__Selected extract__.
One shot, do not miss your chance

Do you think Karl Benz could have iterated the automobile, and released a half-driveable concept to the public? Do you think Apple could have iterated the iPhone, and released a smartphone that only sometimes works?

If you have one shot to create outsized success, an iterative process is not the way to go.

An iterative workflow is often touted as the way to success, and it’s definitely been the way many entrepreneurs have built solid companies, but it’s actually far less likely to succeed than the traditional way.

The traditional way?

1) coming up with a good idea

2) executing it well

Here’s why.

Building a business is not the same as building software. You cannot iterate a restaurant in two-week sprints.

Sustaining business success through iteration is one thing, absolutely, but sprints are not the way to start most things from scratch.

I have worked with hundreds of small business founders over the past few years, and by this point I can sense the probability of success or failure within a few minutes of speaking to someone.

So many folks start a business without being all-in. They go half-way. In their mind, this is safe because they’re iterating. They’re just investing $5,000 and two months, so in their mind this makes sense. They’ll test the water and stay in, if it’s safe.

That’s fine, but over the years I have watched these folks do the same thing half a dozen times.

That $5k and two months has turned into $30,000 and a year.

__Material provided__.
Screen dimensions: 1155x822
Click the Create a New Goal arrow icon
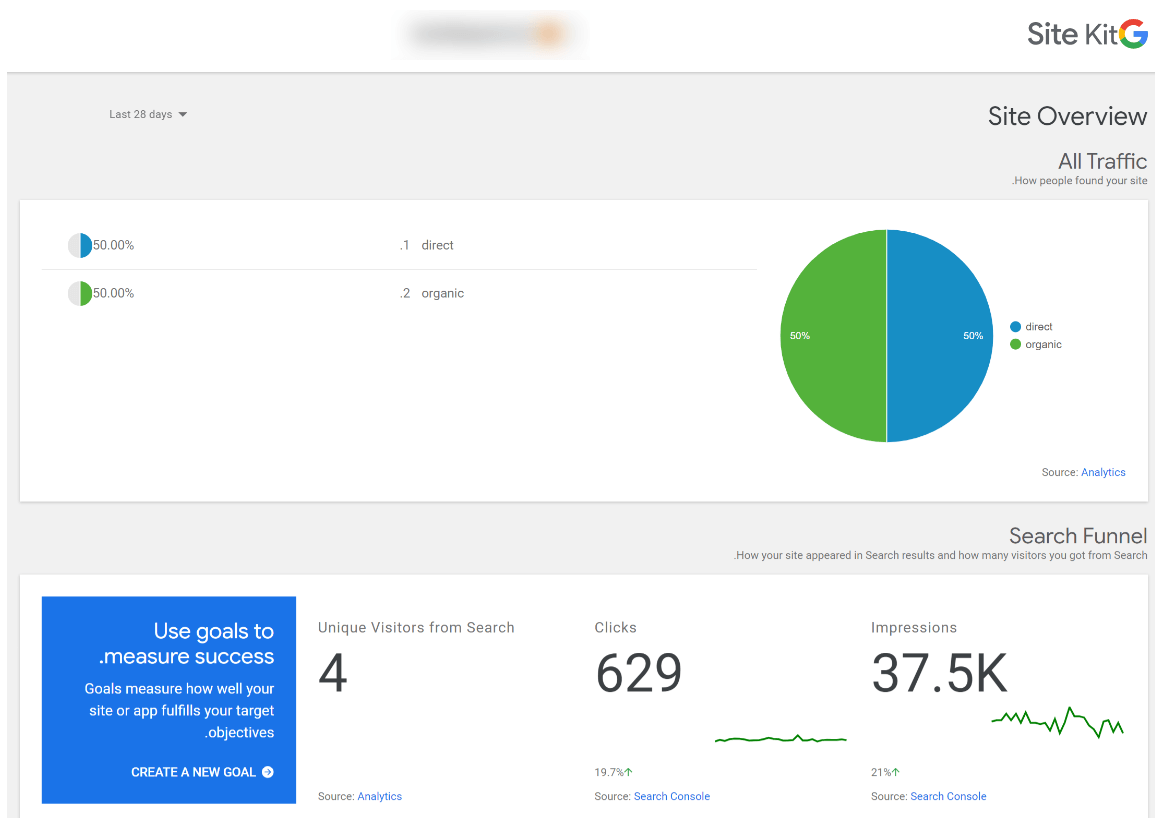click(268, 772)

__Jobs__.
**A)** List every sentence in the essay on iteration that ends with a question mark.
**B)** Reproduce the essay on iteration verbatim from "Do you think Karl" to "Here’s why.".
The data that accompanies the essay on iteration has no connection to it.

__Answers per task__.
**A)**
- Do you think Karl Benz could have iterated the automobile, and released a half-driveable concept to the public?
- Do you think Apple could have iterated the iPhone, and released a smartphone that only sometimes works?
- The traditional way?

**B)**
Do you think Karl Benz could have iterated the automobile, and released a half-driveable concept to the public? Do you think Apple could have iterated the iPhone, and released a smartphone that only sometimes works?

If you have one shot to create outsized success, an iterative process is not the way to go.

An iterative workflow is often touted as the way to success, and it’s definitely been the way many entrepreneurs have built solid companies, but it’s actually far less likely to succeed than the traditional way.

The traditional way?

1) coming up with a good idea

2) executing it well

Here’s why.